Thursdays in September at 7:00 pm:
From APMReports, WVXU presents four weeks of documentaries that delve into issues facing the nation's educational system.
September 1 - Stuck at Square One: The Remedial Education Trap
When students go to college, they expect to be in college classes. But in fact, four in 10 students end up in basic math and English, relearning what they were supposed to learn in high school. The vast majority of them never get a college degree. What’s going on? Most people point to failures in the nation’s K–12 education system, but this documentary probes deeper, exploring how students are placed into these classes, what skills people really need to be successful in college, and how best to learn those skills.
September 8 - Spare the Rod: Reforming School Discipline
Kids who are suspended or expelled from school are more likely to drop out and more likely to wind up in prison than kids with similar behaviors who are not kicked out. Kids of color are more likely to be suspended or expelled than white kids are.

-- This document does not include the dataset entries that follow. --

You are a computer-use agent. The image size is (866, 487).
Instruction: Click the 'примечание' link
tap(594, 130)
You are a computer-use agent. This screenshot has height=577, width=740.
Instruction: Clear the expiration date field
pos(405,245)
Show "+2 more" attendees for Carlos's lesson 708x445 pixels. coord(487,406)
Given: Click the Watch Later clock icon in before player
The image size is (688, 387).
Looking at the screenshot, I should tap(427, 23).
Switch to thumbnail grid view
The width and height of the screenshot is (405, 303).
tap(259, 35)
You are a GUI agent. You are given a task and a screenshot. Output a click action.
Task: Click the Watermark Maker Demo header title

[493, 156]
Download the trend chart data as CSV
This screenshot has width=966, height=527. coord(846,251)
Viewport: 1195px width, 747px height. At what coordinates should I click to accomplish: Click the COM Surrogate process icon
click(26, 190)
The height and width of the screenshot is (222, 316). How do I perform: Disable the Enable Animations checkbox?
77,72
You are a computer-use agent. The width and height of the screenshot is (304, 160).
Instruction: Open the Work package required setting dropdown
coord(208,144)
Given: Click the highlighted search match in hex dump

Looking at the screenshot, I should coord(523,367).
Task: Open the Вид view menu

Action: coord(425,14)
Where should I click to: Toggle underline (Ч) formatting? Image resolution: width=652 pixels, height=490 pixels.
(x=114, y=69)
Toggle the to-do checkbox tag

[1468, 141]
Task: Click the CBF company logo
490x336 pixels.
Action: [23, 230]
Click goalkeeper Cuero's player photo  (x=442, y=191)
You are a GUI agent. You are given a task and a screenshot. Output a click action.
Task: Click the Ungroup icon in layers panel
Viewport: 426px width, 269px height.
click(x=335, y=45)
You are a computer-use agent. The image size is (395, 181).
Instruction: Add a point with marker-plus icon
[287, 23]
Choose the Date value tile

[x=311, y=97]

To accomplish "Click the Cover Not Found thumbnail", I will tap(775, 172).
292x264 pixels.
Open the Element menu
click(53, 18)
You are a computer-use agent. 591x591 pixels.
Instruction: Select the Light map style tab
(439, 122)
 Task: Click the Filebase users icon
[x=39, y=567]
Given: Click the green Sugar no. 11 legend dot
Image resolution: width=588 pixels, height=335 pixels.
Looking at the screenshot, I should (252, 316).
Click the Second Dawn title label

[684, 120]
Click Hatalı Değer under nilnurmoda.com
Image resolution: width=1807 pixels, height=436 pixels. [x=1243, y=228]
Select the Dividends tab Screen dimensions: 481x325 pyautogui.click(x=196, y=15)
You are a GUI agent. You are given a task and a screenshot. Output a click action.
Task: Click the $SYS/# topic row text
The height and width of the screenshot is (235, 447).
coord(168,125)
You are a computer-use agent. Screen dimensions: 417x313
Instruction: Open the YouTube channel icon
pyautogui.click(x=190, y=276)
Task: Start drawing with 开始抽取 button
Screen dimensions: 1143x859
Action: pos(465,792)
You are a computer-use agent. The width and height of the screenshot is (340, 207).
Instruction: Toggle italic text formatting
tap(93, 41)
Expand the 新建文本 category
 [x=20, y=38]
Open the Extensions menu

Schools are struggling to reduce suspensions and to find other ways to make sure classrooms are calm and safe. We visit St. Paul, where parents and teachers complain that kids who should be disciplined are disrupting classrooms and causing chaos. And we visit Denver, where a grassroots group pushed the schools to stop suspending their kids and try using a restorative justice approach to discipline instead.
There is virtually no way to make a legal living these days without at least a high school diploma. Still, nearly 20 percent of students don’t finish. Why? This documentary explores what students and teachers are up against in some of the nation’s poorest high schools. We document the progress that has been made at one former “dropout factory” and ask what it would take to help more kids succeed. And we visit one school that literally chases students down to get them to class so they can graduate.
September 22 - College Behind Bars: Keeping an Idea Alive
For decades, the United States’ prison population has grown exponentially. And today, more than 2 million Americans are incarcerated. But most people who enter prison eventually come out, and every year about 700,000 prisoners return to society. About half of those released will be back behind bars within three years. One of the best, most cost-effective ways to reduce recidivism is to provide education to inmates. In this documentary, we explore the history of educational programs in prison; examine their effect on incarcerated individuals and on society; and ask why they are not more widespread. We follow a class of imprisoned students trying to make their way through their first semester, from orientation through final exams. And we visit a women’s facility where a group of inmates, led by a former prison guard-turned-professor, have been publishing a body of research that’s changing historians’ understanding of the history of prisons.